Depending on your how light your texture is going to be, it can really be an issue. If you run with any sort of standard box-work, you will have seams that show. In most cases you'll either need to split the seam like a butt, or hand float to make it go away. I warned one of our tapers about this a few years ago, and I marked all the humps before his final touch-up. He ignored my "suggestion" and let the house get primed and sprayed. And then he had to go back in and float all the seams and take the back charge for re-texture. We started checking rock before hang and telling the supplier we wanted a discount for the extra labor we would incur.

On a big level 5 job, I ended up putting a third coat on the seams with a 20" trowel.
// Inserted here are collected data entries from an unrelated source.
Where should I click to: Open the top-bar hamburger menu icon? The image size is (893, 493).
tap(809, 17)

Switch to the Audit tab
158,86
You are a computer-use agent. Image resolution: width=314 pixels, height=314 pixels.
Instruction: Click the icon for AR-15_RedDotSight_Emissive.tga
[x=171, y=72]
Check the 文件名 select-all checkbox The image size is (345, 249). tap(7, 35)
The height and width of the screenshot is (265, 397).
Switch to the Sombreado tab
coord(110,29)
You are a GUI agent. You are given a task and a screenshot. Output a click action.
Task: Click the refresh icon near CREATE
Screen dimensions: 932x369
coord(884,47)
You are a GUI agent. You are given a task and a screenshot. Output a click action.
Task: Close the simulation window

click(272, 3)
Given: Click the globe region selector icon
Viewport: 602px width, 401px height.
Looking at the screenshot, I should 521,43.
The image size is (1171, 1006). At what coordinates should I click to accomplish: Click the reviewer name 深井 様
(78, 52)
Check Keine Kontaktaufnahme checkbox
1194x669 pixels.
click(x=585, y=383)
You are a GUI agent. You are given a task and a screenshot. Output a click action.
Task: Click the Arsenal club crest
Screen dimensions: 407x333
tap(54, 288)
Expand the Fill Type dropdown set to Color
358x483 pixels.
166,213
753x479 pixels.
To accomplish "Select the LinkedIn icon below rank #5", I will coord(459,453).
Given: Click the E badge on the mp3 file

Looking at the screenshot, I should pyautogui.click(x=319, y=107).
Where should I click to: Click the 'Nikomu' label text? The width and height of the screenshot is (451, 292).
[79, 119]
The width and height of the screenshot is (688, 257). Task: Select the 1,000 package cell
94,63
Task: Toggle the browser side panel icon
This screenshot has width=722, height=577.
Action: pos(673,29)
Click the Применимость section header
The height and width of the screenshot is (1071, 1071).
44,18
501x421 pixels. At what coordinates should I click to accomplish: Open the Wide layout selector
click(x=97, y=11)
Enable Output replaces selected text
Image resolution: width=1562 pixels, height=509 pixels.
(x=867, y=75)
High shoulders are a pain in the posterior.


----------



## cazna (Mar 28, 2010)

Hi slim pickins
We dont do wall textures here in nz so its all smooth wall.
Thanks for you input, So other brands do have high shoulders as well, Thats what i was wondering, just how common it is??? Sounds like we have all got it before then, Dosnt it suck.

So how many of us have seen wallboard getting made??? it quite amazing to watch, Two huge rolls of paper getting spun off and liquid plaster getting shot between the sheets then it goes along a huge table with rollers about 40feet long and the taper is made by the shape of the outside edges of the table, the liquid plaster is kinda squeezed back into the board from the taper which can cause this high shoulder bump.


----------



## 2buckcanuck (Jul 9, 2010)

cazna
hope that was not you holding that level in that picture,those don't look like safety shoes 
safety 1st cazna.........bad cazna:jester:


----------



## SlimPickins (Aug 10, 2010)

I think you need a new level, that one's all bowed and curvy....and stuff.


----------



## Mudstar (Feb 15, 2008)

My understanding and experience says improper rock job and could of been avoided but your going to have to be a drywall repair guy on this one now .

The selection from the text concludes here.